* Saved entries
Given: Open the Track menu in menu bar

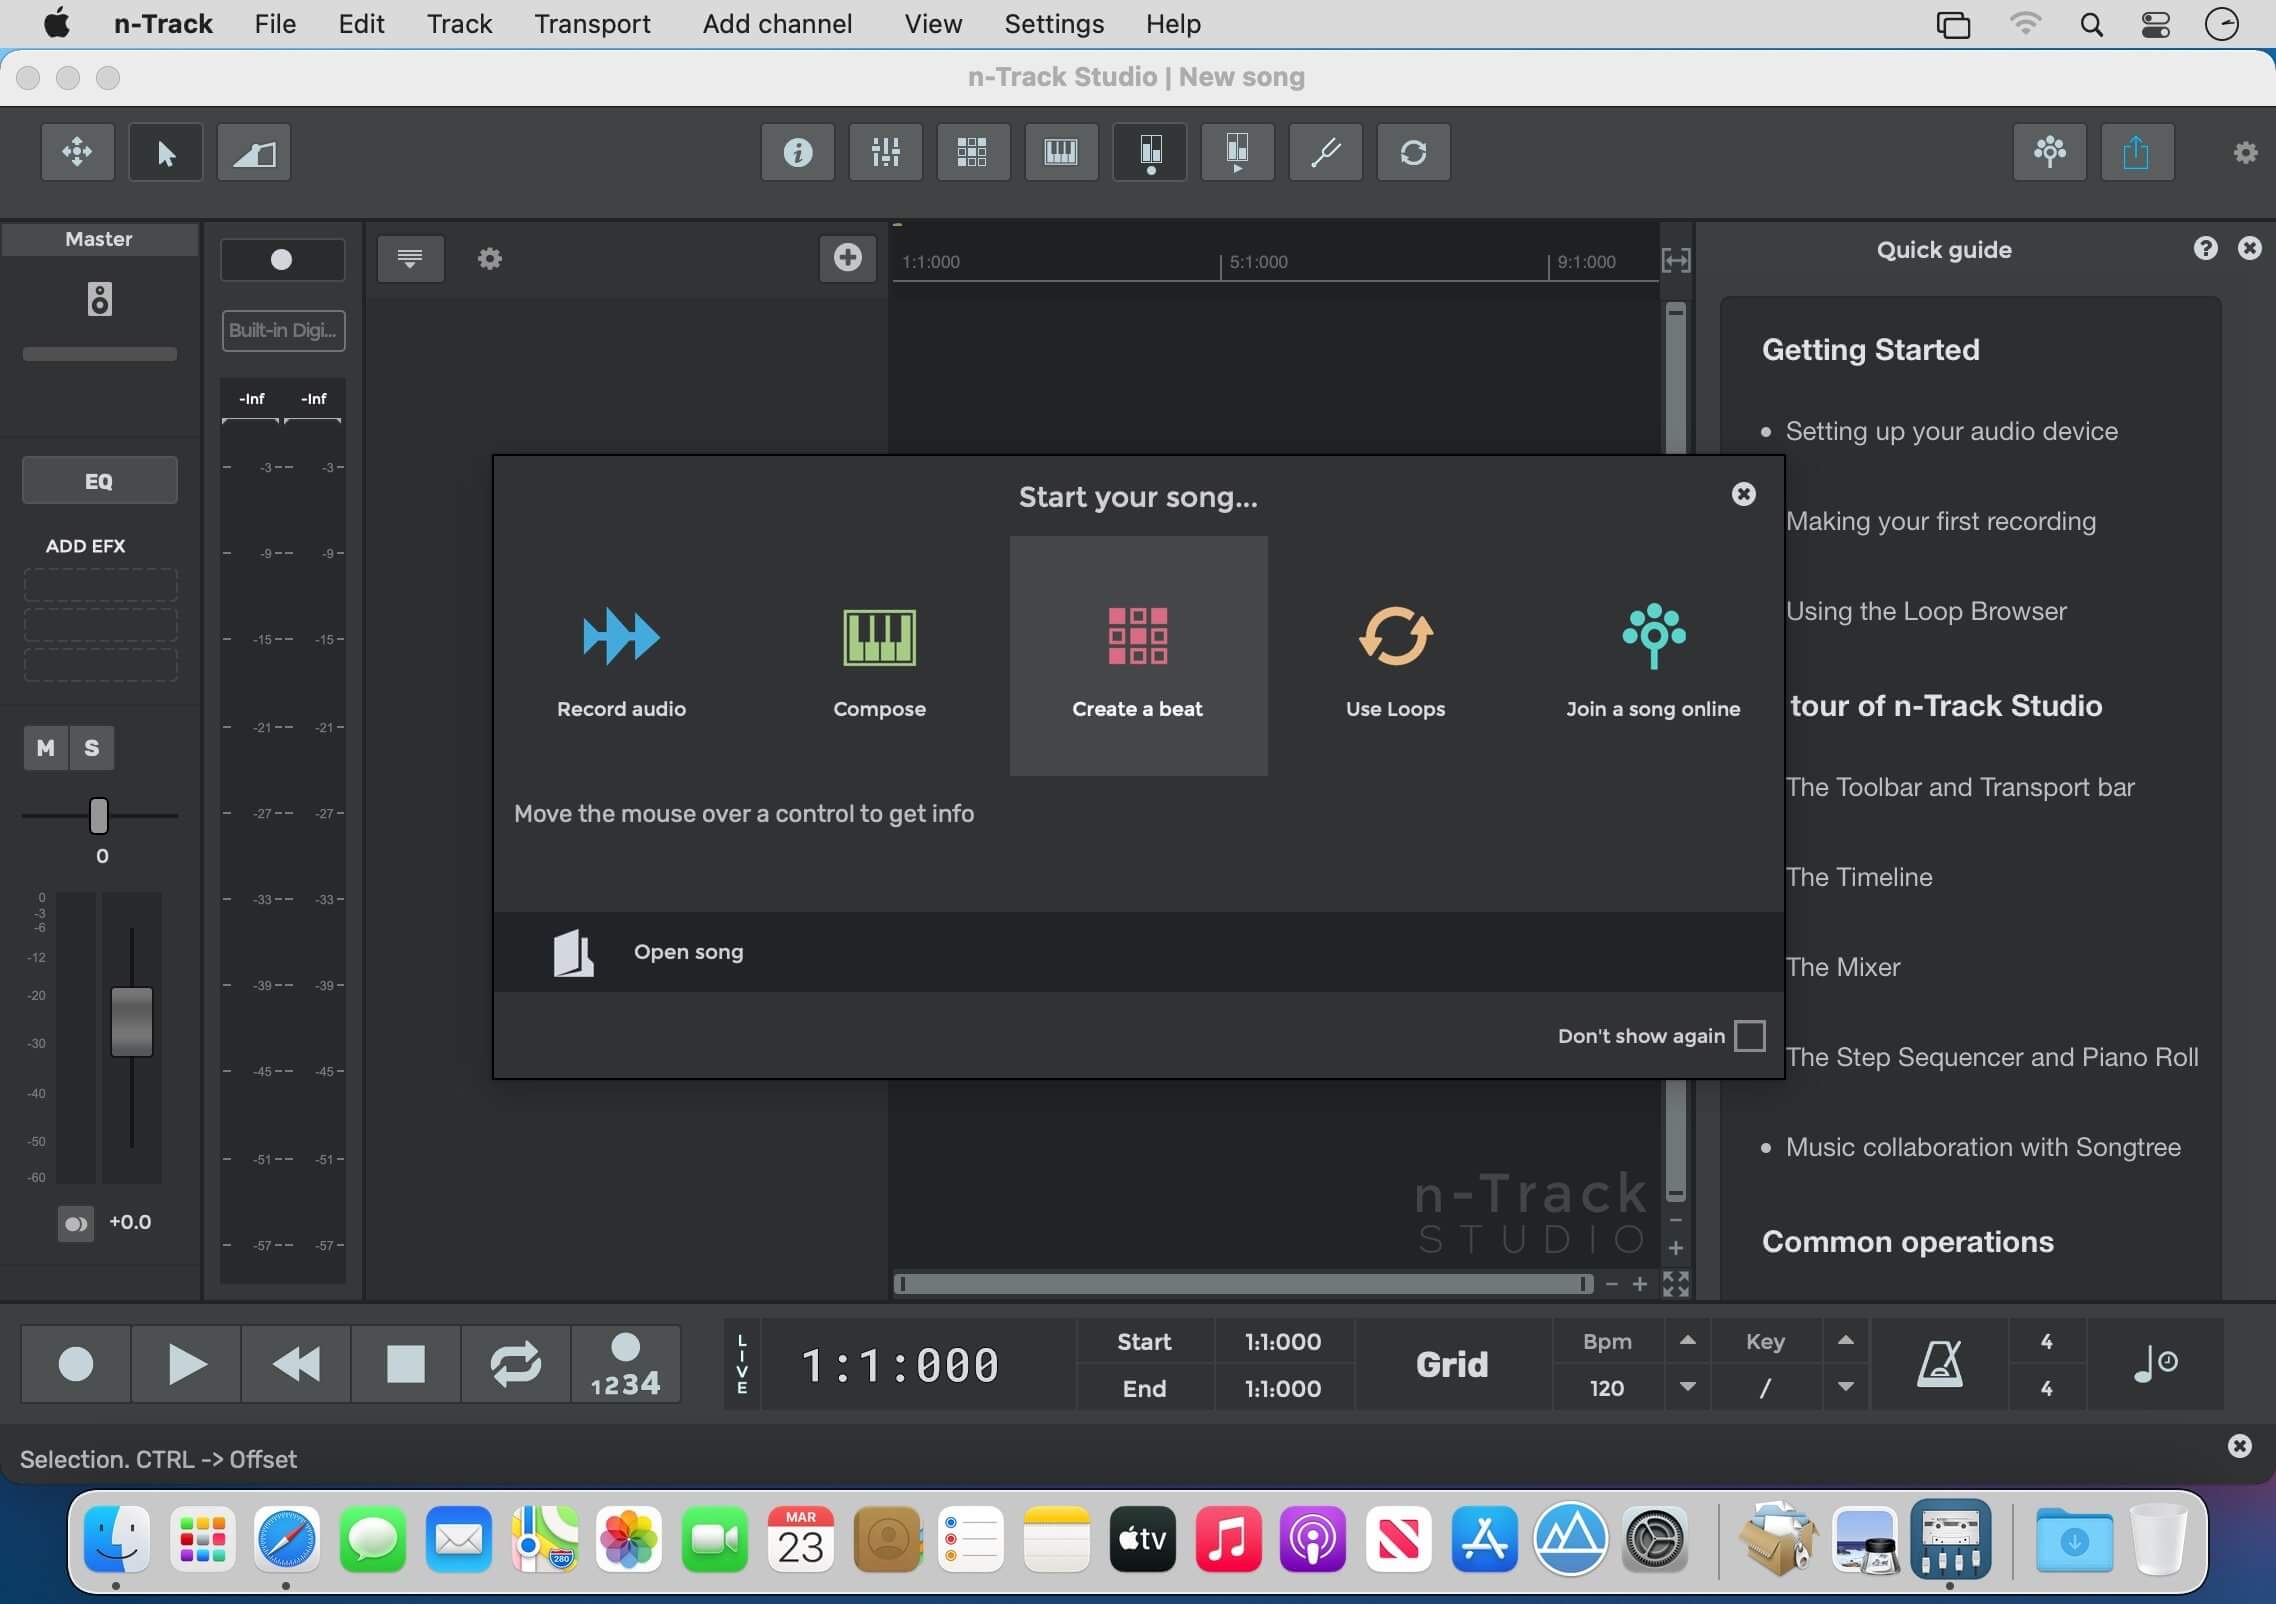Looking at the screenshot, I should pyautogui.click(x=458, y=23).
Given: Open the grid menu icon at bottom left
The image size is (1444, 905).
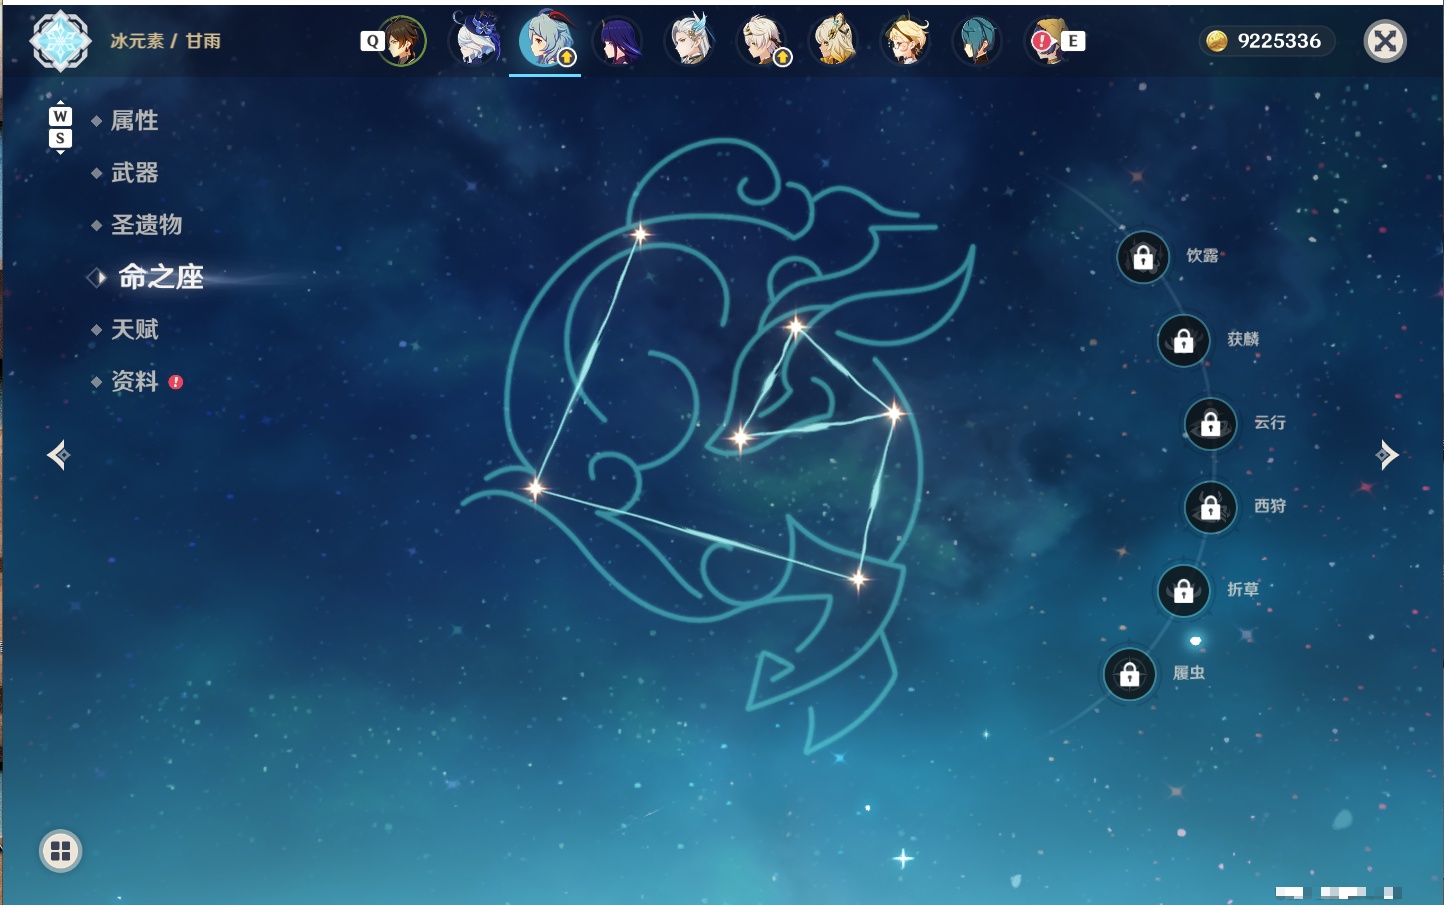Looking at the screenshot, I should [60, 851].
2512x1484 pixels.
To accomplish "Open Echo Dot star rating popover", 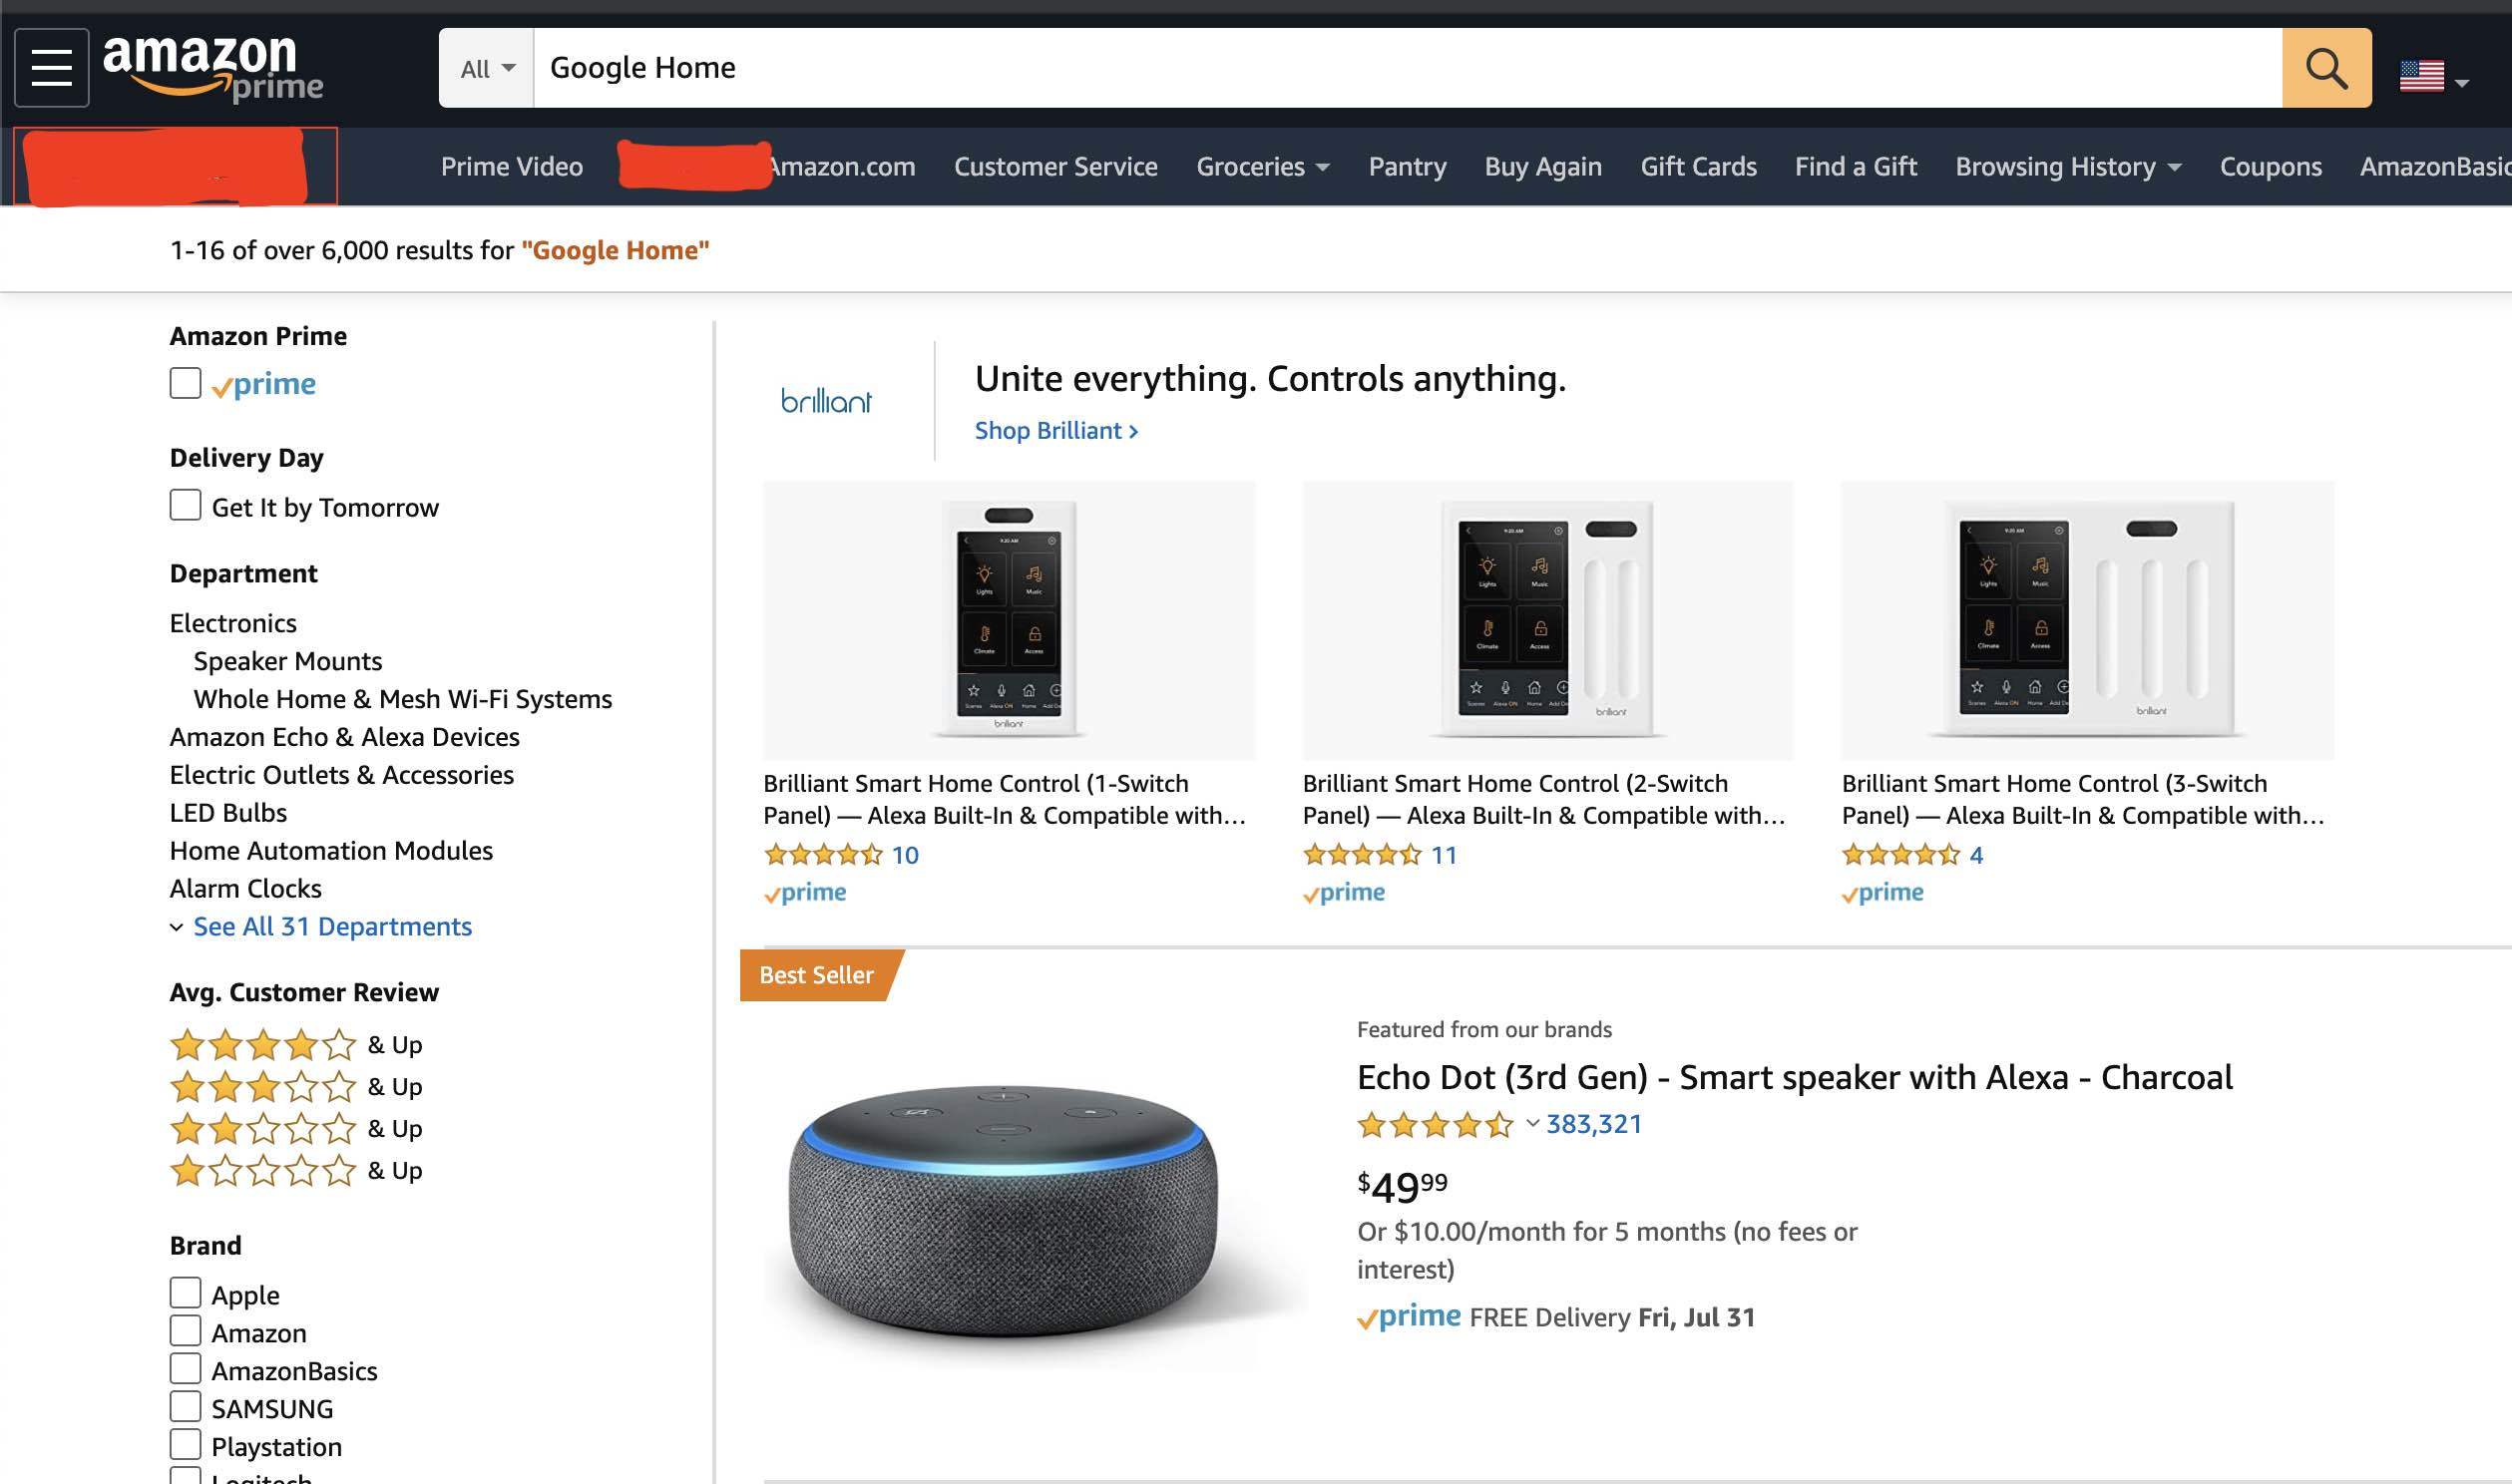I will coord(1532,1124).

* Task to carry out
Up to and including the line that holds "2512x1484 pixels.", restate word for word each line of the records from their start, and only those lines, leaving out the pictures.

* Solution
Given: Open the Track menu in menu bar

Looking at the screenshot, I should pyautogui.click(x=458, y=23).
Given: Open the grid menu icon at bottom left
The image size is (1444, 905).
Looking at the screenshot, I should [60, 851].
2512x1484 pixels.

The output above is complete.